At a high level, the planning algorithm is an iterative constrained optimization process that greedily minimizes cost while ensuring latency constraints are satisfied. The algorithm is divided into two phases. In the first algorithm (Algorithm 1), a feasible initial configuration that satisfies the latency SLO is found while ignoring cost. In the second algorithm (Algorithm 2), it greedily modifies the configuration to reduce cost while using the estimator to identify and reject configurations that violate the latency SLO. The algorithm converges when no cost-reducing modifications can be made to the configuration without violating the SLO.
Algorithm 1: Initialize a Feasible Configuration
- First, set the input batch size of each model in the pipeline to 1, set no replicas, and choose the best hardware for the model.
- ServiceTime is the lower bound of latency that can be achieved with current hardware (assuming each model in the pipeline is deployed on dedicated, optimal hardware, the time required to execute a single request. Therefore, the relationship exists: service time <= any end-to-end latency; when service time > SLO, there must be 100% end-to-end latencies > SLO). If ServiceTime is greater than or equal to SLO, configuration cannot proceed.
- If ServiceTime is less than SLO, determine whether the pipeline is now feasible (meets tail latency target). If not satisfied, find the bottleneck model in the pipeline, increase replicas for that model so that throughput at this point increases. Repeat this process until the configuration is feasible.
- Return the feasible pipeline configuration.

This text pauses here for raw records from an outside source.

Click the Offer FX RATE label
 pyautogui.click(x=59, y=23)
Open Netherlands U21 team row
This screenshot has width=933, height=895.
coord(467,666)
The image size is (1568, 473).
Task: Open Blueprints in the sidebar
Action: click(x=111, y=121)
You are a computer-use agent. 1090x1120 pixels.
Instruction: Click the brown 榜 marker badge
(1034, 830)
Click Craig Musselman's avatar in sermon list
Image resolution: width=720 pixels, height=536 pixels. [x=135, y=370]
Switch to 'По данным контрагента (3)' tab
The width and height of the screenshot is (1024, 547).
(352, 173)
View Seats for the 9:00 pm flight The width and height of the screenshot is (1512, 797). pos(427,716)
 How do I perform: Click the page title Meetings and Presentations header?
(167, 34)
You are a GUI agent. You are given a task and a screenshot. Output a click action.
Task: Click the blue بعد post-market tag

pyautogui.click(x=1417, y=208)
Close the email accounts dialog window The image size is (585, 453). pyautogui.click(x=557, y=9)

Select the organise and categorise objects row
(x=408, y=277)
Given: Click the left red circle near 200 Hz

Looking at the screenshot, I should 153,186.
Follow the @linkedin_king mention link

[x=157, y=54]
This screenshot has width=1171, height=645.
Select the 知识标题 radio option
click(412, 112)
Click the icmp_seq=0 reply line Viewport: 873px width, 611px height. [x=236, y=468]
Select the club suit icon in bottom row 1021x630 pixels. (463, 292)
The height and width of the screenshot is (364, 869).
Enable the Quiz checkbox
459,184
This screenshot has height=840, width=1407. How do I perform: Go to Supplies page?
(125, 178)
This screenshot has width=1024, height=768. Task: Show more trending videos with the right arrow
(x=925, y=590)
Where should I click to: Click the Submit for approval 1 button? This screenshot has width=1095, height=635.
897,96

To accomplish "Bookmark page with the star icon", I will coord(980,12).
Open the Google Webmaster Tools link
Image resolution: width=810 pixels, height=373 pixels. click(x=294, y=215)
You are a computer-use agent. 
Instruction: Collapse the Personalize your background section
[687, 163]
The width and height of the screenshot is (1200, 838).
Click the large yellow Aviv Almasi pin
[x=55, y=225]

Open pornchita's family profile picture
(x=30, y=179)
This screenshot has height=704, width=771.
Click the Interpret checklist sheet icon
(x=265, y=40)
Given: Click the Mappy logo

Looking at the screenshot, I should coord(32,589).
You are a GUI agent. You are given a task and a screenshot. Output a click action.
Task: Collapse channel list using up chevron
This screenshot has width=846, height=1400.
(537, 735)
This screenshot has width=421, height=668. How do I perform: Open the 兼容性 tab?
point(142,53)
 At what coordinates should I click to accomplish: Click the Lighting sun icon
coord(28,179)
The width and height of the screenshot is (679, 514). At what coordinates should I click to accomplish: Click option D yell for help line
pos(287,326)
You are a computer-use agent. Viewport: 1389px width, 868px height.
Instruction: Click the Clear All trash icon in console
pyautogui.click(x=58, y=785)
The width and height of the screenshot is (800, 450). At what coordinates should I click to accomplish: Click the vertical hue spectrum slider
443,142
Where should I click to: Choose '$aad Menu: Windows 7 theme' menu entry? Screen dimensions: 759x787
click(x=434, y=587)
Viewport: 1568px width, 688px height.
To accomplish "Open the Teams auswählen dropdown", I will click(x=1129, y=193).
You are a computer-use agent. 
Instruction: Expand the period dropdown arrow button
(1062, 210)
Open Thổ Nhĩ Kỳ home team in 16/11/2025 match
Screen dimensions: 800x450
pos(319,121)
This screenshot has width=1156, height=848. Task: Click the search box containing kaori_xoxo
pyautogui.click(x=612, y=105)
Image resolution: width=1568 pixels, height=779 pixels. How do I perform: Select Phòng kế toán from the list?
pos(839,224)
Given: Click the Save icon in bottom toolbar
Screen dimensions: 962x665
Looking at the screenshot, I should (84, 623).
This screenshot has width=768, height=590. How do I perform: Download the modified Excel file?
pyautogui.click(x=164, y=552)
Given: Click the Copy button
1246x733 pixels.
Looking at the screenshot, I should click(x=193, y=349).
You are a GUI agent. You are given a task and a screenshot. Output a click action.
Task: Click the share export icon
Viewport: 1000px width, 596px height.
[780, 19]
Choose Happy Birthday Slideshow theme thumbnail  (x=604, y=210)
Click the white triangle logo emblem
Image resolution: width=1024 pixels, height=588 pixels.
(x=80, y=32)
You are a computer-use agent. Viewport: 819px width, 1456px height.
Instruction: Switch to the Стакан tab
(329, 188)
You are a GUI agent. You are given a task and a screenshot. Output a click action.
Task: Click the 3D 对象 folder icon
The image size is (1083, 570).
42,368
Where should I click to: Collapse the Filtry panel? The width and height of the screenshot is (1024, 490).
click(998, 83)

Algorithm 2: Find the Lowest Cost Configuration
- First, use Algorithm 1 to find a feasible configuration; if not found, abort directly.
- Define three possible operations: increase batch size, remove model replica, downgrade hardware.
- For each model in the pipeline, try the three operations from point 2. If these operations can be performed (reducing pipeline cost), execute the operation until no operation can be performed on all models.
- Return the current greedily found minimum cost pipeline.

High-Frequency Tuning
The Tuner monitors the dynamic behavior of the arrival process to adjust the replication factor for each model and maintain high SLO achievement at low cost. InferLine only adjusts the replication factor for each model during tuning to avoid expensive hardware migration operations during live serving and ensure rapid scaling decisions can be made to maintain latency SLO (P99 latency), even during sharp bursts. The Tuner continuously monitors the current service envelope to simultaneously detect deviations from the planned trace service envelope at different time scales. By analyzing the time scale at which deviations occur, the Tuner can take appropriate mitigation measures within seconds to ensure SLO requirements are met without unnecessarily increasing cost. It ensures latency SLO is maintained during unexpected changes to arrival workload during Planner runs.
Algorithm 3: Reactively Scale Pipeline
- Set a certain number of time windows of different sizes, iterate through different window sizes (line 3): For a certain size time window (Windows.size), slide on the timeline to find the maximum arrival rate for that time window (MaxQueries [i]/Windows [i]) (line 4) and compare with the sample arrival rate (SampleRates) for that window size. If the condition is met: “the maximum arrival rate is greater than the sample arrival rate for the same window size” (line 5), record the maximum arrival rate that satisfies this condition for different time windows. (line 6)
- To determine how to reset the pipeline, the Tuner calculates the number of replicas required for each model to process $r_{max}$, i.e., $k_m=\lceil\frac{r_{max}*s_m}{μ*ρ_m} \rceil$ (lines 9-10). $s_m$ is the scale factor for model m (the proportion of conditional branches in the pipeline pointing to model m), which prevents over-provisioning for models that only receive partial queries due to conditional logic. $ρ_m$ is the maximum supply ratio, which ensures sufficient redundancy in the model to handle bursts.
- Using the results calculated in step 2, add replicas for each model.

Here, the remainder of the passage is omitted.